Perhaps a more pertinent issue is the question of whether longer-term use of paracetamol during pregnancy could denote a more serious underlying maternal illness/injury which might have a more powerful effect on the risk of offspring ADHD than medicine use itself. This is a similar sort of argument to that put forward in relation to pregnancy antidepressant use and various offspring outcomes detailed in the research literature (see here) and similarly, is not something that can be answered by study designs such as those used by Ystrøm.

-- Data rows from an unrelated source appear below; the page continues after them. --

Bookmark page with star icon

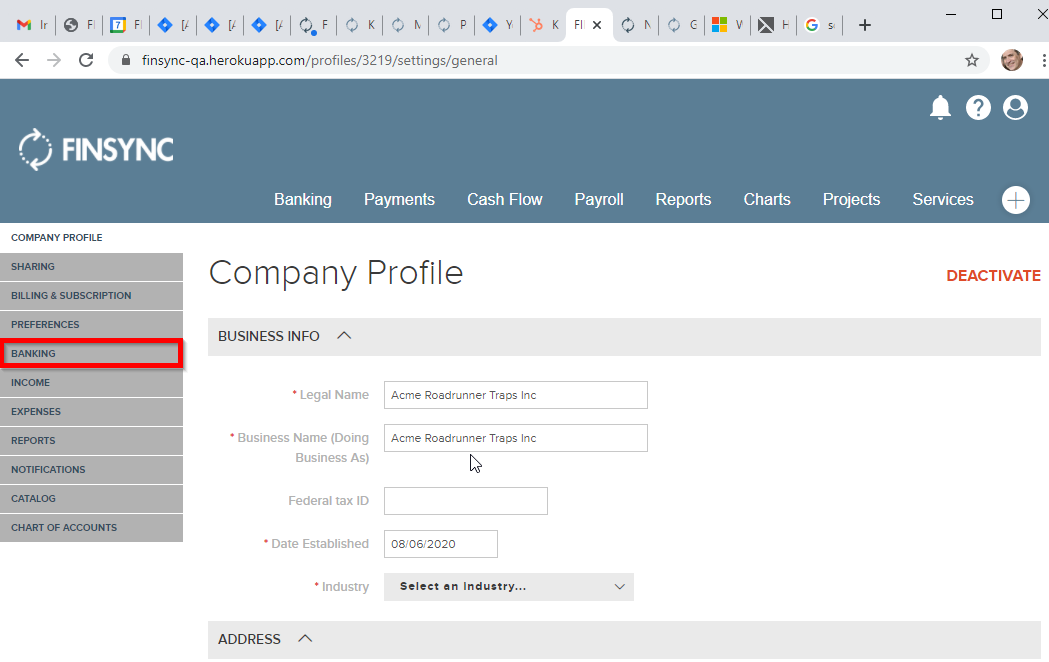pos(971,60)
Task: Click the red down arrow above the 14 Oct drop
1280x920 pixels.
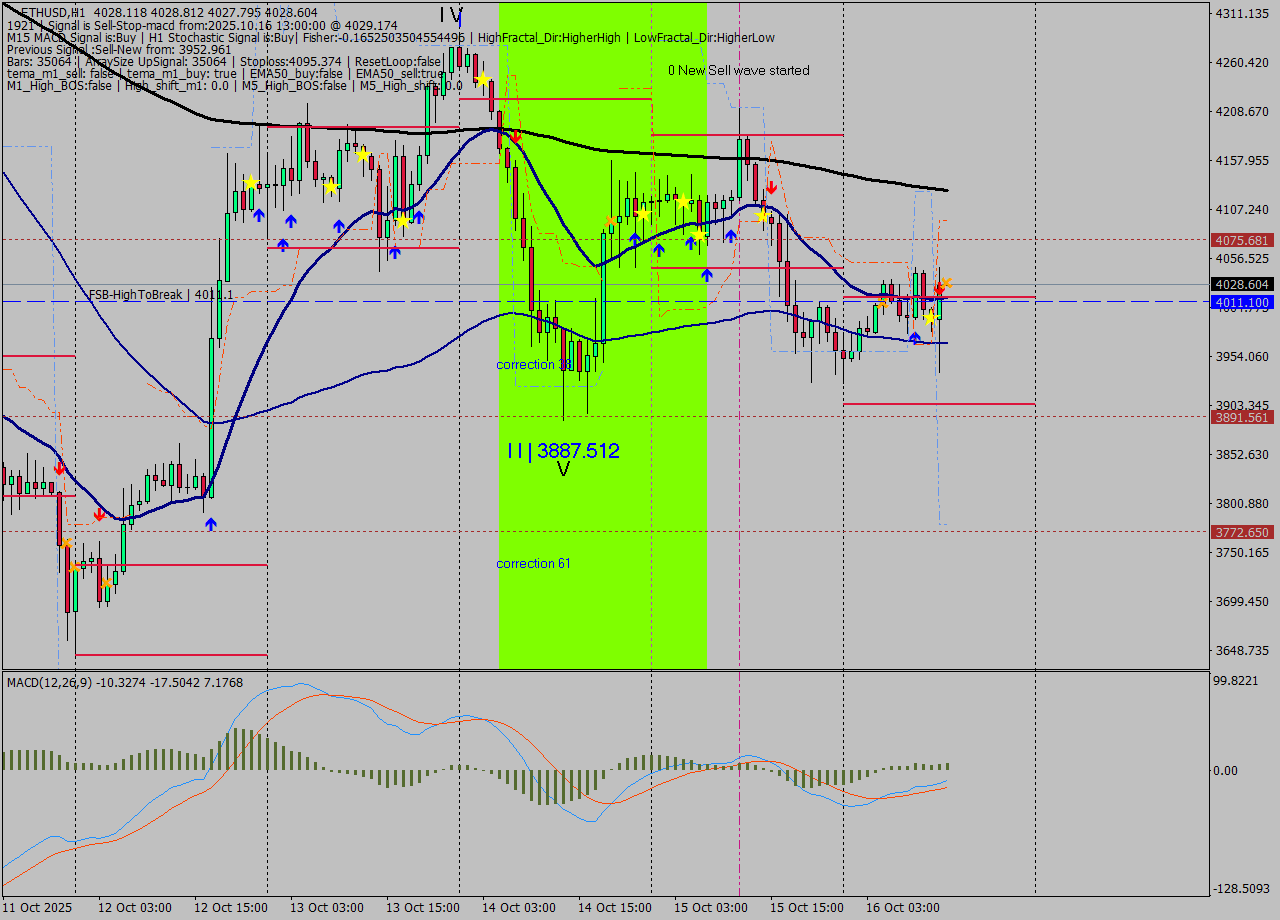Action: click(x=516, y=135)
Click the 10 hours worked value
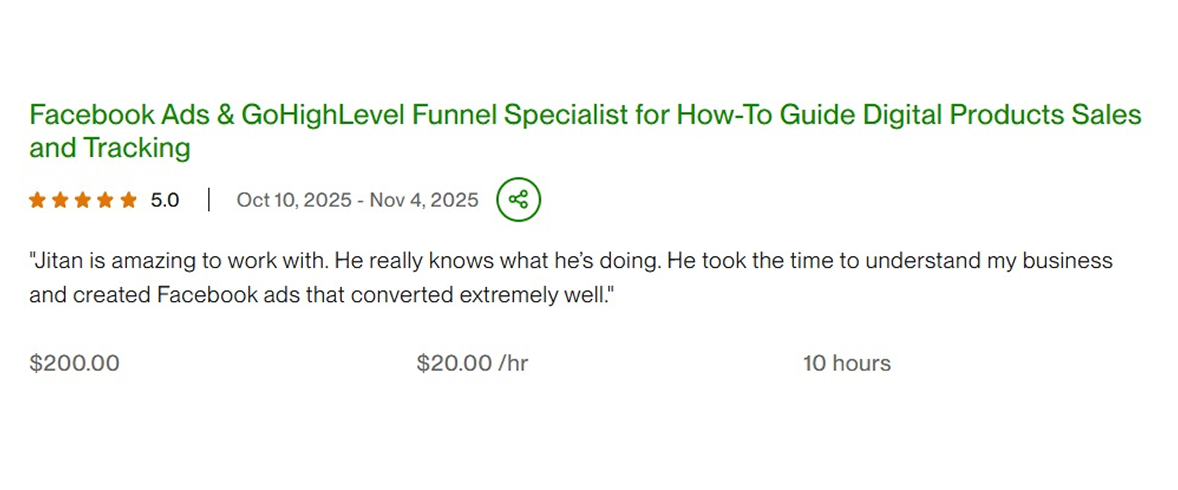The image size is (1178, 490). tap(846, 363)
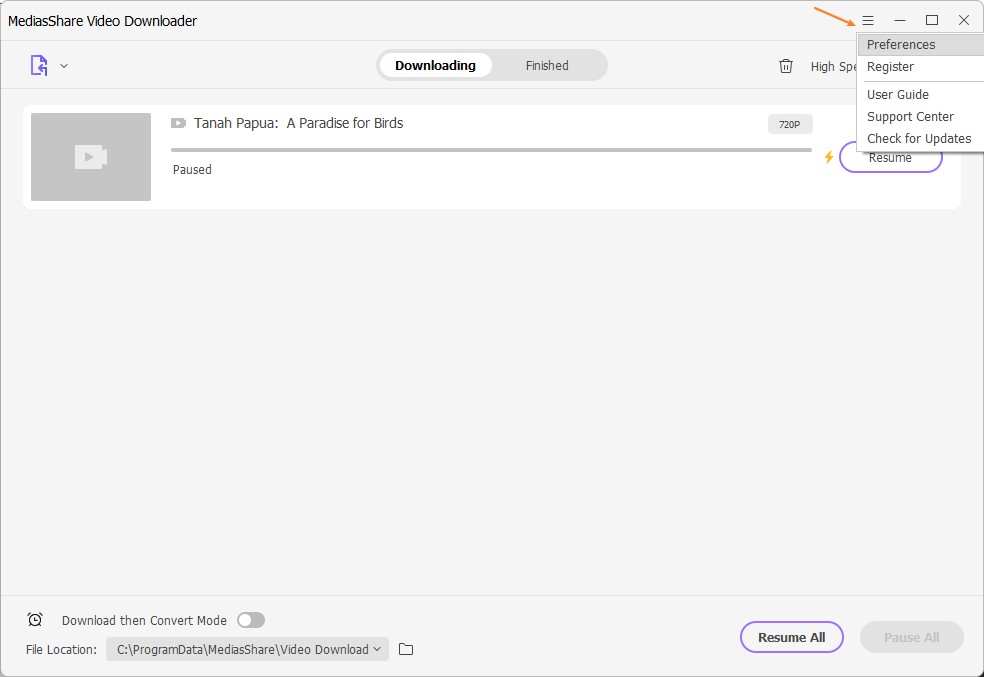Choose Register in the menu
Viewport: 984px width, 677px height.
pyautogui.click(x=890, y=67)
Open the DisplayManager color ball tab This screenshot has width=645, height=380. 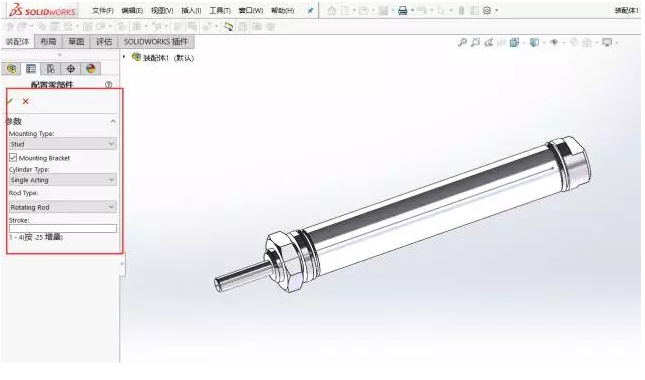coord(90,69)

But then other the questions arise: 'Is paracetamol use during pregnancy safe?' 'How much is safe?' and 'What are the alternatives?' At this point I'm going to stand back and say little more given my blogging caveats of no medical and/or clinical advice given or intended. I will refer you to some current opinion on this topic provided in the peer-reviewed domain [3] alongside suggesting that more large and smaller-scale investigations are required, including that on 'adjacent' diagnoses in relation to pregnancy paracetamol use too (see here)...


[1] Ystrøm et al. Prenatal Exposure to Acetaminophen and Risk of ADHD. Pediatrics. 2017. Oct 30.

[2] Wolraich ML. An Association Between Prenatal Acetaminophen Use and ADHD: The Benefits of Large Data Sets. Pediatrics. 2017. Oct 30.

[3] Andrade C. et al. Use of acetaminophen (paracetamol) during pregnancy and the risk of attention-deficit/hyperactivity disorder in the offspring. J Clin Psychiatry. 2016 Mar;77(3):e312-4.